Finding Invertible Matrices for Canonical Matrix Question

[franky2727]

given A={(1,2,1),(2,4,2),(3,6,3)} findr and invertable matrices Q and P such that Q^-1AP={(I_r,0),(0,0)} where each zero denotes a matrix of zeros not necessarily the same size

paying special attension to the order of the vectors write down the bases of R³ with respect to which Q^-1AP represents the mapping x->Ax

i think i can do the first part getting row opps of r3-3r1 and r2-2r1 and then column opps of c2-2c1 and c3-c1 giving me {(1,0,0),(0,0,0),(0,0,0) and therefore r=1

then i do I₃ with the same row opps giving Q^-1={(1,0,0),(-2,1,0),(-3,0,1)) giving Q=(Q^-1)^-1 = {(1,0,0),(1/2,1,0),(1/3,0,1)

same with the column opps on P gives me {1.-2.-1),(0,1,0),(0,0,1)}=P

i believe this is right but have not done it in a while and may be messing up the method so a check wouldn't go a miss, also i don't know how to do the second part of the question, it looks slightly familia with the getting vectors in the right order but i can't remember where to start so help here would be aprichiated thanks. on a side note this is revision not homework so feal free to splurt it all out :P

 

[HallsofIvy]

It's not difficult to check it yourself is it?

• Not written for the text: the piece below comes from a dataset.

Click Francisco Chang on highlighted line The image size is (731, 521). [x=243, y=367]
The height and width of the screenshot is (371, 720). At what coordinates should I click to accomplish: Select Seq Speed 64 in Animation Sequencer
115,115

If Q^-1 and P are as you say then you want to calculate
Q^{-1}AP= \begin{bmatrix}1 & 0 & 0 \\ -2 & 1 & 0 \\ -3 & 0 & 1 \end{bmatrix}\begin{bmatrix}1 & 2 & 1 \\ 2 & 4 & 2\\ 3 & 6 & 3\end{bmatrix}\begin{bmatrix}1 & -2 & -1 \\ 0 & 1 & 0 \\ 0 & 0 & 1\end{bmatrix}

Is that equal to
\begin{bmatrix}1 & 0 & 0 \\ 0 & 0 & 0 \\ 0 & 0 & 0\end{bmatrix}?

 

[franky2727]

ah ye, silly me, what about the second part? no ideas where to start there

 

[franky2727]

paying special attension to the order of the vectors write down the bases of R³ with respect to which Q^-1AP represents the mapping x->Ax

how is this done or even started?

 

[franky2727]

what does this " with respect to which Q^-1AP represents the mapping x-> Ax mean?